Sulforaphane and its Target Macrophage Migration Inhibitory Factor in Acute and Chronic Inflammation

Sulforaphane (SFN) is a naturally occurring chemopreventive agent with putative anti-inflammatory capabilities. SFN binds to and covalently inhibits the tautomerase domain of the pro-inflammatory protein Macrophage Migration Inhibitory Factor (MIF). MIF is a protein expressed by most cells that can function in intracellular signaling pathways, has chemokine-like functions, and induces cytokine production in immune cells. There is no known in vivo substrate for MIF tautomerase; however, studies suggest that this enzymatic activity is still biologically relevant. Upregulation of MIF is a characteristic seen in many diseases, including cancer, obesity, and rheumatoid arthritis. Given the role of MIF in such a wide variety of diseases with immunological components, we set out to examine the effects of MIF in both acute and chronic disease models with the intent of evaluating the effect of SFN as an inhibitor of MIF in these models.
We hypothesized that in the context of the acute inflammatory response, SFN administration would inhibit the tautomerase activity of MIF and thereby reduce the pro-inflammatory cellular response to an acute inflammatory stimulus. In vitro experiments demonstrated the ability of SFN to inhibit pro-inflammatory signaling through reduction of TNFα secretion, NF-κB activation, and NO production. SFN also blocked both MIF-dependent and CSF-1-dependent migration of bone marrow-derived macrophages (BMDM) in a Transwell assay. Examination of SFN treatment in the murine air pouch model of acute inflammation showed that while SFN does inhibit MIF tautomerase activity in the pouch lining, it does not decrease the number of infiltrating immune cells as hypothesized. We did observe a shift in immune cell populations in the SFN pre-treated mice compared to LPS-induced mice, such that the percentage of CD11bintGR1lo cells decreased with SFN pre-treatment while the percentage of CD11bhiGR1hi cells increased. The absolute numbers of these populations in the SFN pre-treated group were not significantly different from the LPS alone group and, in fact, trended toward inducing more cells than LPS alone. The F4/80+ macrophage population was not significantly altered. These data suggest that SFN does not have the anticipated anti-inflammatory activity in vivo, and may actually have a pro-inflammatory function in the murine air pouch model of acute inflammation.

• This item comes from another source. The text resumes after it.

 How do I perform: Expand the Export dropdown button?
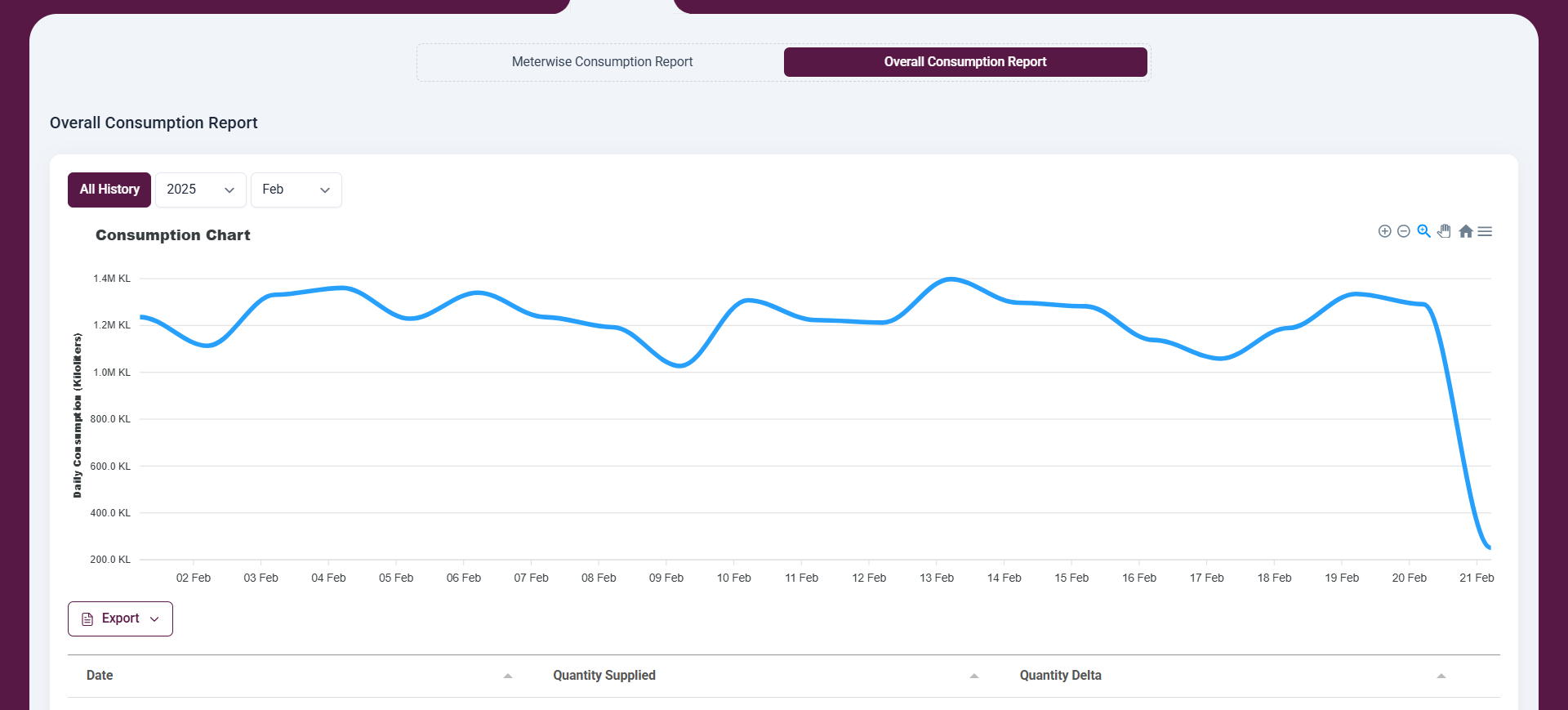pyautogui.click(x=120, y=618)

We concurrently studied the effects of MIF on the immune response to LPS in the air pouch model. We hypothesized that addition of rmMIF, but not tautomerase-dead rmMIF, into the air pouch would rescue the immune response to LPS in MIF–/– mice. However, in our hands, MIF–/– mice unexpectedly did not have a less robust cellular response to LPS compared to WT, as had been previously published. We observed equivalent numbers of infiltrating immune cells in both genotypes in response to LPS. This complication with the model prevented us from moving forward with examination of the role of MIF tautomerase activity in acute inflammation.
Finally, we investigated the role of MIF in the chronic immune response to obesity. We hypothesized that genetic ablation of MIF would result in fewer visceral white adipose tissue (vWAT) infiltrating immune cells and concurrent protection from the development of insulin resistance. Using a high fat diet-induced model of obesity in MIF–/– and MIF WT mice, we demonstrated that that absence of MIF does not result in differences in weight gain or visceral white adipose tissue mass. Immune cell infiltration into vWAT was not dependent upon MIF. Finally, endpoint analysis of metabolic outcomes in obese MIF–/– mice showed that the absence of MIF did not have an effect on blood glucose or blood insulin levels, nor did it change the course of the development of insulin resistance compared to WT controls. Had there been a demonstrable MIF-dependent difference in this model, we would have followed up with studies examining the effect of SFN treatment of obese MIF WT mice. However, our data led us to conclude that global MIF expression is not a critical factor for the development of obesity and related metabolic complications in this model.